Un viaggio interiore tra inquietudine e consapevolezza: imparare ad essere casa di sé stessi.


Qualche giorno fa scrivevo di un momento duro, forse uno dei più faticosi che io abbia attraversato.

Scrivevo con il cuore stanco, con la sensazione di voler “tornare a casa”, senza sapere davvero dove fosse quella casa. In quei giorni mi era chiaro solo che non si trattava di un luogo fisico, ma di qualcosa di più profondo, di uno stato dell’anima che avevo perso di vista.

Oggi, rileggendo quelle parole, mi accorgo di quanto fossero vere, anche se incomplete.

Perché il tempo, l’ascolto e il silenzio hanno continuato a lavorare dentro di me, portando alla luce una comprensione nuova: forse non stavo cercando una casa… forse stavo imparando ad essere casa.

È da quella consapevolezza che è nato questo dialogo, come un passo naturale del mio sentire.

Una risposta arrivata non dall’esterno, ma da un luogo intimo e antico, dove finalmente ho smesso di cercare e ho iniziato ad abitare me stessa.

Cara me,

ti scrivo da un tempo che non avresti saputo immaginare,

ma che in fondo sentivi già respirare sotto la pelle.

Ti vedo.

Ti vedo mentre cerchi parole che ti tengano in piedi, mentre provi a capire se sei “abbastanza”, se stai andando nella direzione giusta, se questa inquietudine è un difetto o una chiamata.

Ti vedo mentre ti muovi con rispetto, con timore, con fame di senso.

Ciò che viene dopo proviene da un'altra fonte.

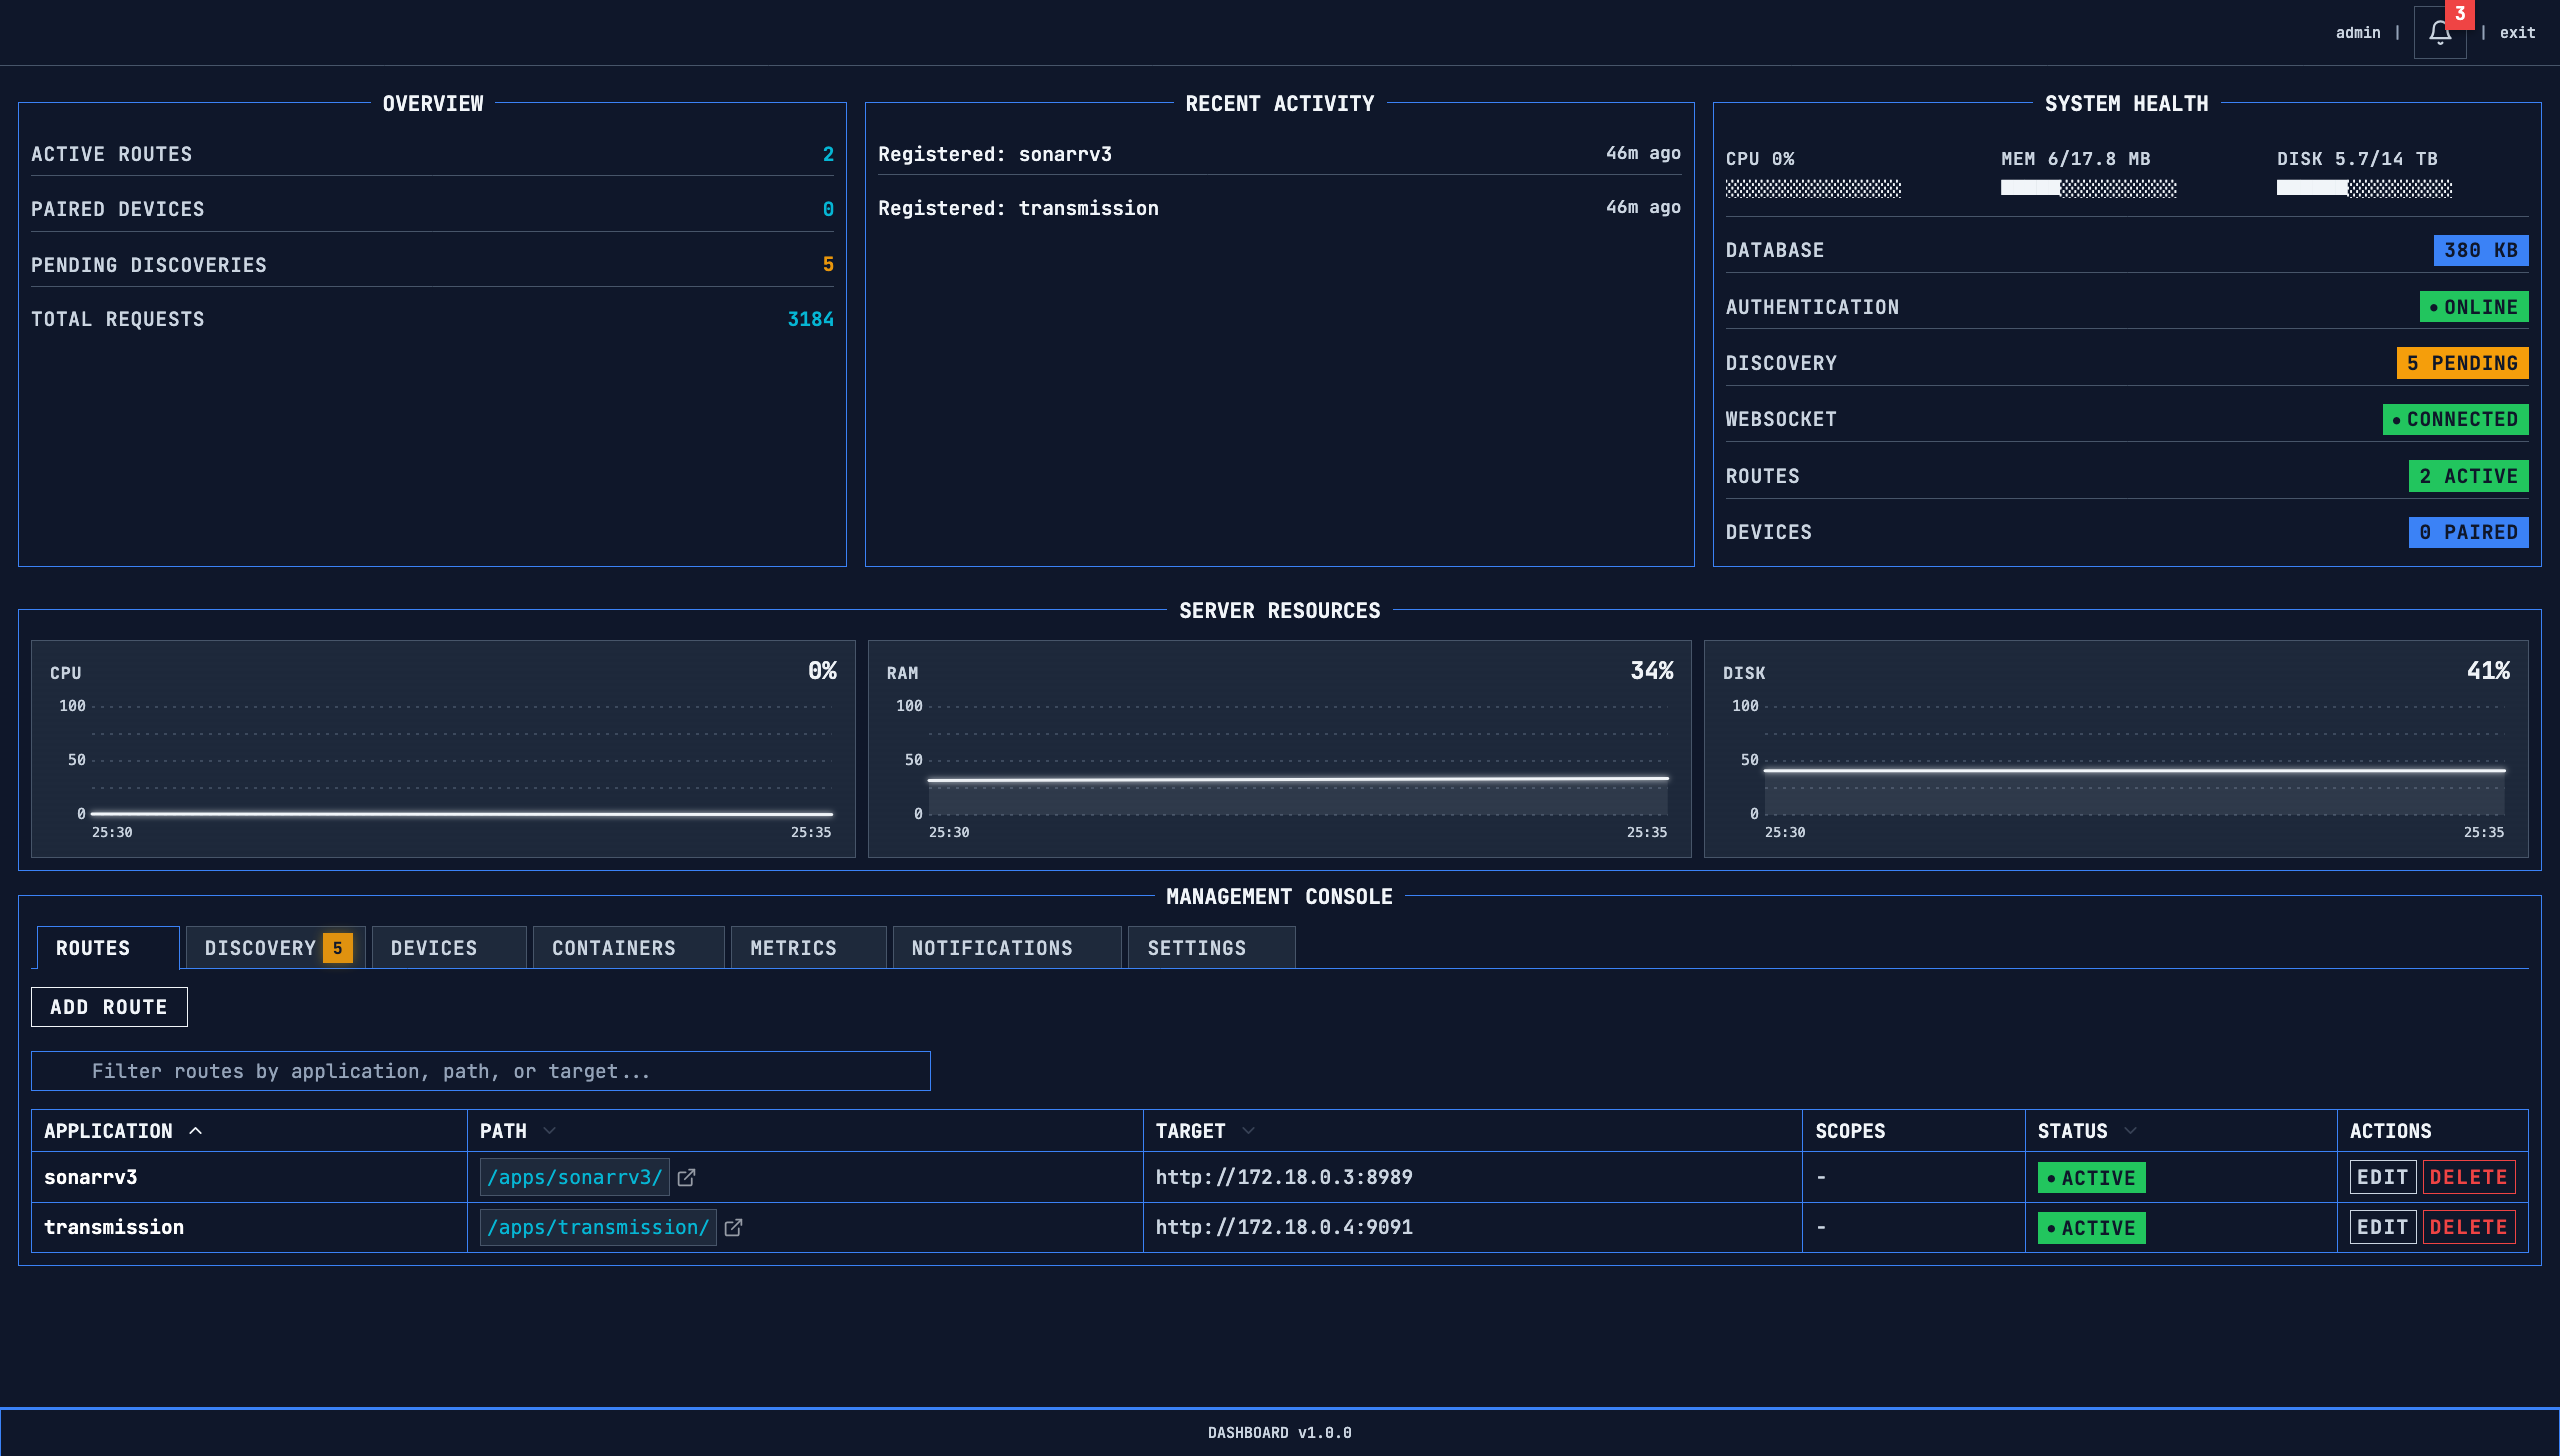Click the ADD ROUTE button

[109, 1006]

E voglio dirti una cosa che allora forse non potevi sentire davvero:

non c’era nulla da aggiustare in te.

Non eri in ritardo.

Non eri manchevole.

Non eri incompleta.

Eri in viaggio.

Lo so che a volte ti sembrava di girare in tondo.

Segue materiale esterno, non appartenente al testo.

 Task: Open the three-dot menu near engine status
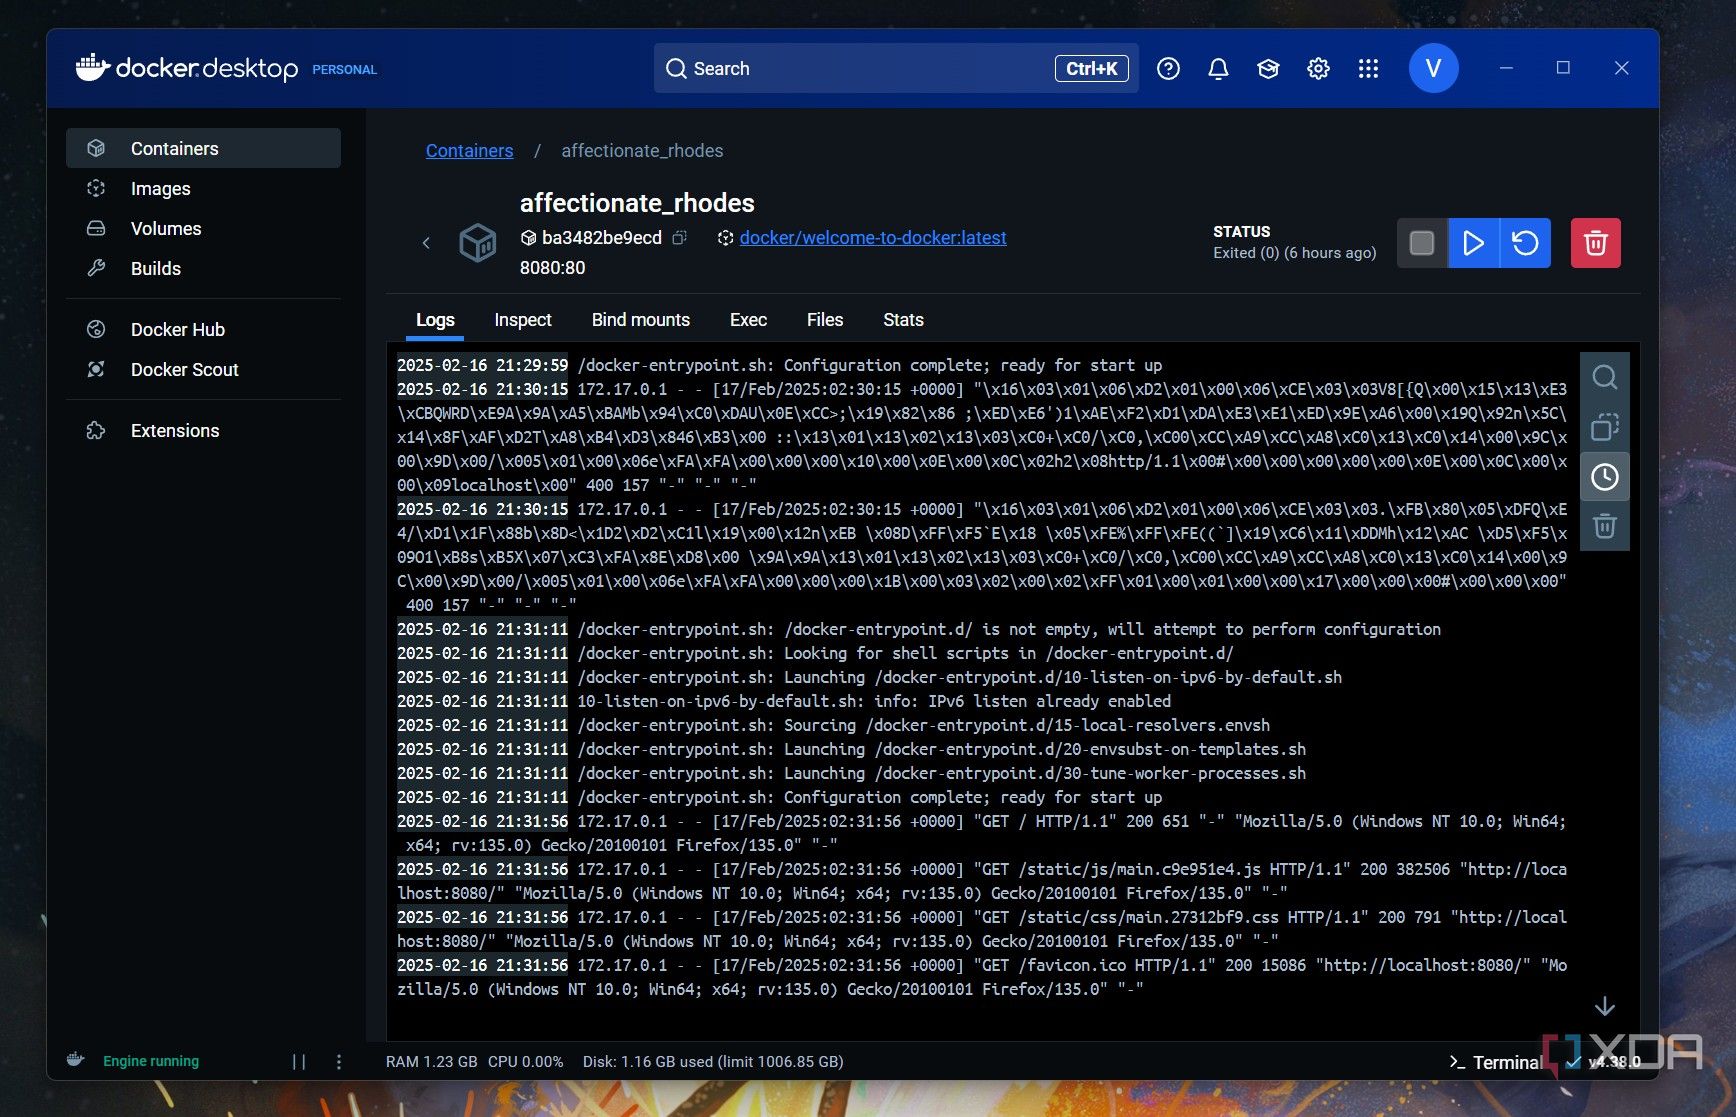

Lo so che guardavi gli altri “arrivare” e ti chiedevi perché tu no.

Ma la verità, che ora posso dirti senza paura, è che il tuo cammino non era fatto per arrivare, ma per attraversare.

Hai cercato casa nei luoghi, nelle persone, nelle definizioni.

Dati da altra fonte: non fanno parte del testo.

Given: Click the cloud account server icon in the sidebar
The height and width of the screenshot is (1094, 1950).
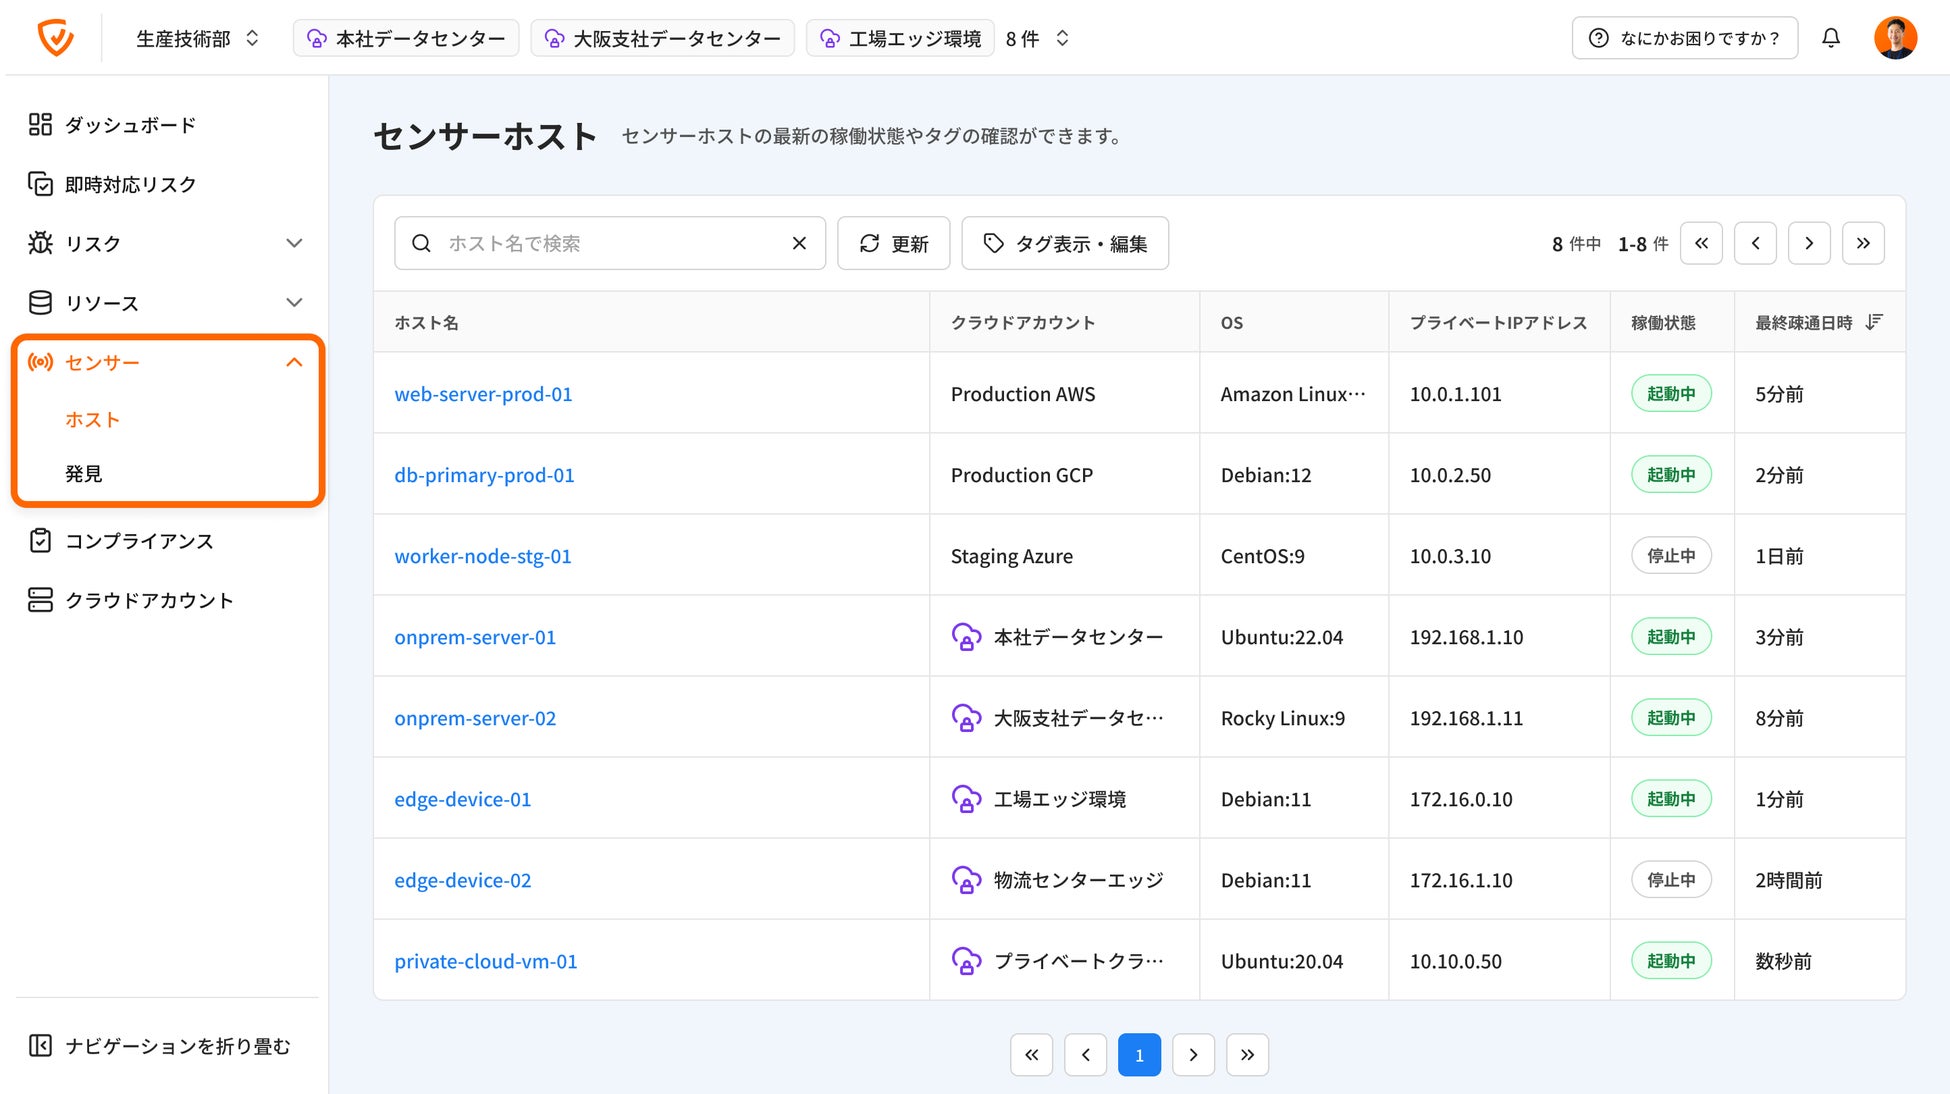Looking at the screenshot, I should (x=40, y=600).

Ma ogni volta che credevi di averla trovata, sentivi che mancava qualcosa.

Non perché stessi sbagliando strada, ma perché tu non sei fatta per abitare muri.

La soglia.

Il passaggio.

Oggi posso dirti che quella inquietudine non era mancanza: 

era sensibilità.

Era una bussola che funzionava anche quando faceva male.

Non hai sbagliato nulla.

Nemmeno quando ti sei sentita persa.

Nemmeno quando ti sei fermata a riprendere fiato.

Nemmeno quando hai avuto paura di non avere un posto.

Perché ora so, e posso dirlo a voce ferma, che tu sei casa ogni volta che ti permetti di essere vera.

Continua a camminare, sì.

Ma fallo senza l’urgenza di arrivare.

Io sono qui.

E questa volta, quando ti fermi, non sei sola.